Continue reading: Pretty Persuasion Review
Like some sketch-comedy Frankenstein monster made from the cutting-room entrails of "Clueless," "The Opposite of Sex," "To Die For," "Election" and "Heathers," the puerile social satire "Pretty Persuasion" is stinging only insomuch as its unsophisticated wit and overwhelming smugness are painful to sit through.

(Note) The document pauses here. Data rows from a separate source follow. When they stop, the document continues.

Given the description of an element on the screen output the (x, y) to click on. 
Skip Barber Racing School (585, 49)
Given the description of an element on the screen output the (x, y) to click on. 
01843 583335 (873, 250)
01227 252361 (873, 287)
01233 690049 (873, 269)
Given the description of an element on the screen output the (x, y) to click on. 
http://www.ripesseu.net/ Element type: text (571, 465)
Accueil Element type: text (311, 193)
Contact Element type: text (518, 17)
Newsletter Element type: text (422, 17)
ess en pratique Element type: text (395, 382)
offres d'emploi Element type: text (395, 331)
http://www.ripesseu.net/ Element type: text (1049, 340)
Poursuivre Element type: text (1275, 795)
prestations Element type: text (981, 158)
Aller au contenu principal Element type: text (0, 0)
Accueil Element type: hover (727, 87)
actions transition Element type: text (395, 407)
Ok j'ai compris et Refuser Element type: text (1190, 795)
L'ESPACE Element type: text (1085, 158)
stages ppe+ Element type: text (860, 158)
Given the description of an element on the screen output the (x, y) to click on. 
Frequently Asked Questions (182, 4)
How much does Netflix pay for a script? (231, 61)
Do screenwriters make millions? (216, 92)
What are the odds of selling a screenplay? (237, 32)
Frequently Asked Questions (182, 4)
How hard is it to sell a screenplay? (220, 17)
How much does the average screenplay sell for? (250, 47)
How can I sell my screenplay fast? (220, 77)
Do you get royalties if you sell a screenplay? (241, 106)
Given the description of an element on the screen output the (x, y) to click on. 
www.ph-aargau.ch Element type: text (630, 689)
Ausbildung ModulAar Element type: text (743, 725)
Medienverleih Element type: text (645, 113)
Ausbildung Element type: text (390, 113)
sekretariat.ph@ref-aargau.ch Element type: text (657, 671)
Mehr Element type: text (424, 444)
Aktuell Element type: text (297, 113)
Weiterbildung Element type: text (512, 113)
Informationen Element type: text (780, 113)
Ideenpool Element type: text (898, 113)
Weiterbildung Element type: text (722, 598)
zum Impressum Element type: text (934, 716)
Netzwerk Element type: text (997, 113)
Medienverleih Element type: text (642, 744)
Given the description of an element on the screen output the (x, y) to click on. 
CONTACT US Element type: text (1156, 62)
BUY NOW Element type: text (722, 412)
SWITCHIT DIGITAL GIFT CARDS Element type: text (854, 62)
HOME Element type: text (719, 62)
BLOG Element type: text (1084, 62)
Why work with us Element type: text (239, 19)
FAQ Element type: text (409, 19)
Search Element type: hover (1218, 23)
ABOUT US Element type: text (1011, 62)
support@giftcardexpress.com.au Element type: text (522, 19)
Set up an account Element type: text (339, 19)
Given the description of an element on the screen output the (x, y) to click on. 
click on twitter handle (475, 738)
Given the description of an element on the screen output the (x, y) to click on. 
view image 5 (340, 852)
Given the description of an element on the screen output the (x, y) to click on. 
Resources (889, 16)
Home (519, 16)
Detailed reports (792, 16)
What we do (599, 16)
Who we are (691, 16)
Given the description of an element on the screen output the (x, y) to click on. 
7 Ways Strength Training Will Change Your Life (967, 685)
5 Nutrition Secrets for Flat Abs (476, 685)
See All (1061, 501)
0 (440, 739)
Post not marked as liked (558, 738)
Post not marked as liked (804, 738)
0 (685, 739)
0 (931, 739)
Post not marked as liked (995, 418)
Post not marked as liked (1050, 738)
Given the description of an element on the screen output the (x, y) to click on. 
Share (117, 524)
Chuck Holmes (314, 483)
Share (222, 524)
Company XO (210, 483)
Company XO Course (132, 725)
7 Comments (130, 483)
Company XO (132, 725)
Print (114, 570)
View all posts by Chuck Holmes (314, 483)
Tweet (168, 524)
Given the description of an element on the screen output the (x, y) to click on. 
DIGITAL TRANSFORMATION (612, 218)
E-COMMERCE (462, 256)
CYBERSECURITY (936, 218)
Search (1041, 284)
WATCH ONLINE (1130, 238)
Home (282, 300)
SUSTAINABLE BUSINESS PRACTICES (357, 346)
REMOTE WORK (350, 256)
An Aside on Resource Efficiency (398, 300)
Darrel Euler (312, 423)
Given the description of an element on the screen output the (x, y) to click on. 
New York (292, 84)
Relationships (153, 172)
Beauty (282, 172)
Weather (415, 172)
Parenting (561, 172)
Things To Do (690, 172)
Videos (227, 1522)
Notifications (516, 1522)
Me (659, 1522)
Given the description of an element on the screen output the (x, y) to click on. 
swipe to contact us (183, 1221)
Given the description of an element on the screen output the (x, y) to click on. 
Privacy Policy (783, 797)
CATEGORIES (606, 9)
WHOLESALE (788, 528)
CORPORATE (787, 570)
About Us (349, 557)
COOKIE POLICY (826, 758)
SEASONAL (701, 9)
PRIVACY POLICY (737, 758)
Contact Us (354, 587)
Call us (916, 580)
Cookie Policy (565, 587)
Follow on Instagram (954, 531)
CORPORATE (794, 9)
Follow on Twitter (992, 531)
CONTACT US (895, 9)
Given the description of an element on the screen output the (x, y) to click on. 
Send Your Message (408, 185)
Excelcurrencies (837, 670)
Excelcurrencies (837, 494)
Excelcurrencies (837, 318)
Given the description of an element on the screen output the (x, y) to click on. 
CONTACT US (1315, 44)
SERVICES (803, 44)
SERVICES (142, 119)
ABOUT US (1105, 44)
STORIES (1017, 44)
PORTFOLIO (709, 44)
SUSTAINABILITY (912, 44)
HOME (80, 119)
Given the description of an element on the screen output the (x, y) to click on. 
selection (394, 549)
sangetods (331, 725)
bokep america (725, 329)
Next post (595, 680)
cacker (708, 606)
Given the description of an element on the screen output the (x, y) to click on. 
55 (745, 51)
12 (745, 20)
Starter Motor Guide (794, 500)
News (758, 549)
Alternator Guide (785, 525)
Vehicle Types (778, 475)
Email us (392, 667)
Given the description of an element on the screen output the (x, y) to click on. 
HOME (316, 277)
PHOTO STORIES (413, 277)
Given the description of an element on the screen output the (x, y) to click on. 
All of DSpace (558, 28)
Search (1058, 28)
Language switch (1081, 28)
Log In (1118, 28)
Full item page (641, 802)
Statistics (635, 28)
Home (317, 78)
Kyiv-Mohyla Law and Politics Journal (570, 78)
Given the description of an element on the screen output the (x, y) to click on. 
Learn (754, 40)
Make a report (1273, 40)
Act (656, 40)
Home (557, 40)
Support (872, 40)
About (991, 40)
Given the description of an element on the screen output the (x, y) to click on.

Writer Skander Halim and director Marcos Siega clearly watched all these movies before cranking out this disingenuous dark comedy about a manipulative, 15-year-old private-school tart (Evan Rachel Wood) who accuses a teacher (Ron Livingston) of sexual harassment just to get famous. But they didn't learn a thing from those droll, original pictures about sardonic nuance or creating a feeling of camaraderie towards an unsympathetic anti-heroine.
Wood ("Thirteen"), in a rudimentary role far beneath her proven talent, never shies away from the dangerously sharp edges of Beverly Hills brat Kimberly Joyce, who takes down her two best friends (and fellow accusers), an ambitious TV reporter (Jane Krakowski) and her father's business in her pursuit of her 15 minutes. But there's no wicked delight to be had in her machinations, which are so transparently premeditated that all the other characters in the movie (detectives, judges and lawyers included) have to be certifiable morons in order to advance the plot.